Since we got back from China, I’ve been enjoying cooking whatever my little heart desires. No longer am I constrained by what ingredients are available and if I’m willing to pay their exorbitant price! I am free!! If I want to make cookies, I can get chocolate chips, no problem! If I want toast, there will be butter! And if I want meat, by golly, I’m gonna get some without worrying about whether it’s safe to eat!
It’s been great. 🙌
And one day a few weeks ago, I decided I wanted tater tot casserole – a throwback to my childhood. ☺️ The ultimate in comfort food, am I right? Just what every returning expat needs. Buuuut, the tater tot casserole of my childhood was chock-full of cans of cream-of-whatever-soup. Chicken, celery, mushroom, who knows what. And in general, I like to keep my dinners as free of ultra-processed ingredients as I can. Not to say I don’t eat processed food ever, cuz Oreos=life, and you’ll take the ice cream away from my cold, dead body; but the less processed food, the better. I mean, we’ve already got tater tots in this recipe, so we gotta at least pretend to make the sauce healthy-ish right?

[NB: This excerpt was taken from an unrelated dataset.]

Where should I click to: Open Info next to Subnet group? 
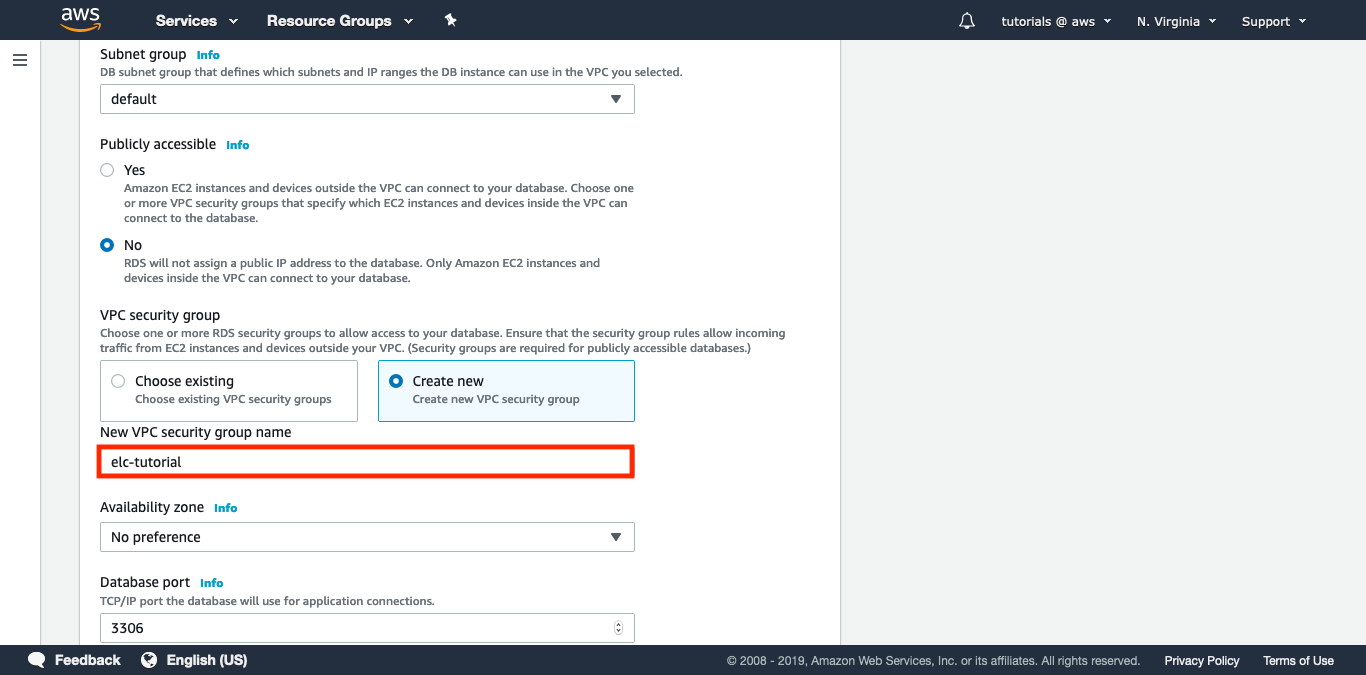coord(208,55)
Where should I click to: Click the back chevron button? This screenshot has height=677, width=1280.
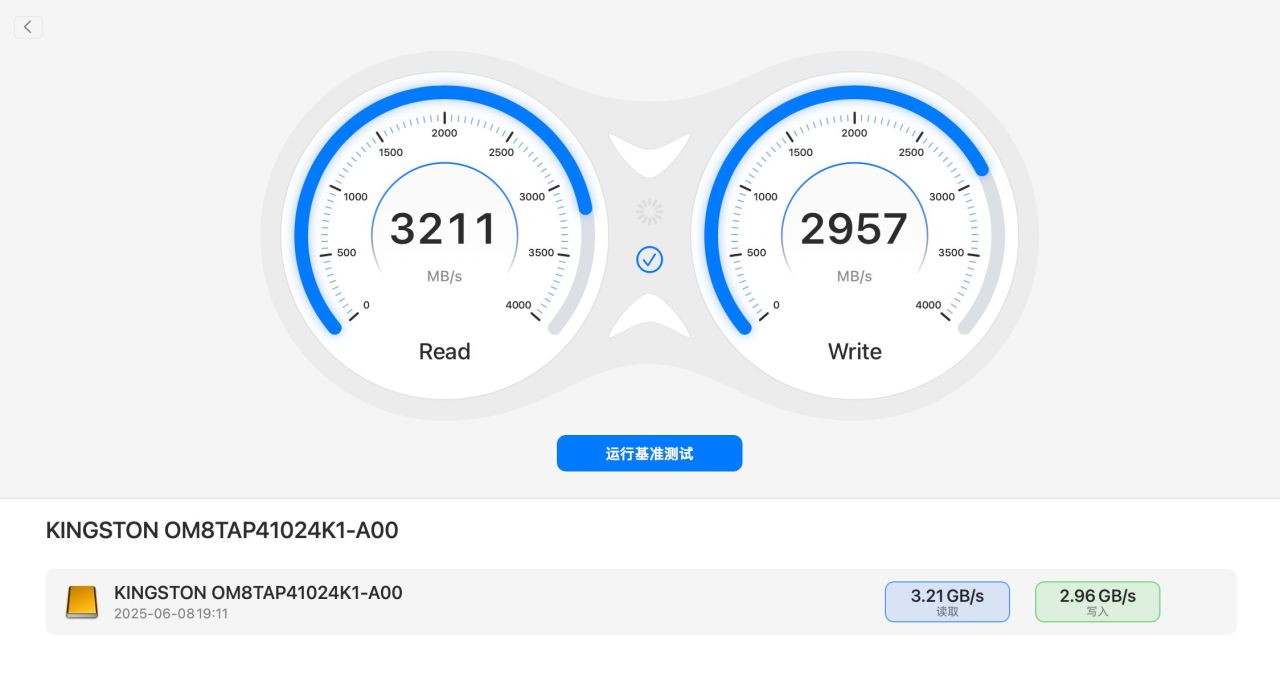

So. I looked around instead for a version without condensed soup. And lo and behold, they do exist! Huzzah! It just so happened that the day I made this, Terry’s sister was in town with her two kids, and she was saying it was too bad her husband wasn’t with them because it’s apparently his favorite meal. 😂 Apparently I’m not the only one with fond memories of this casserole from my childhood.
I made a few adjustments to the recipe I found, adding more vegetables to make it a little more hearty, and upping the sauce to accommodate that. It was a home run with everyone in the house, if I do say so myself. So if you’re looking for a tasty, relatively healthy (depending on your definition), not too difficult tater tot casserole recipe, I’ve got you covered.
Adapted from Iowa Girl Eats
- 1 lb ground beef
- 4 tablespoons butter
- 1½ cups mushrooms, chopped
- 1½ cups celery, chopped
- 1 shallot, diced
- 2 cloves garlic, minced
- salt and pepper
- ¼ cup flour
- 3 cups broth
- 2 cups milk
- ¼ cup ketchup
- ¼ cup soy sauce
- 2 tablespoons Worcestershire sauce
- ¼ - ½ teaspoon paprika
- 2 lb bag tater tots
- Preheat your oven according to the directions on the tater tot package.
- In a skillet, brown the ground beef over medium-high heat. Drain. Transfer the beef to a plate and return the skillet to the stove.
- Melt the butter over medium heat. Add the celery and cook for 3 minutes.
- Add mushrooms and shallots and cook until mushrooms start to soften, about 3- 5 minutes. Salt and pepper generously.
- Add garlic and cook for one more minute.
- Add the flour and stir for one minute.
- Add the milk and broth slowly, while stirring to avoid lumps. Add the ketchup, soy sauce, Worcestershire sauce, and smoked paprika, stirring to combine.
- Turn the heat up to medium high and bring to a boil, lower heat to medium and simmer until thickened, about 10-15 minutes.
- Add the beef back in and stir to combine. Salt and pepper to taste.
- Pour the beef mixture into an un-greased 9 X 13 pan. Gently top with the tater tots in an even layer, and bake according to the instructions on the tater tot package.
- Let sit for 5 minutes to thicken before serving.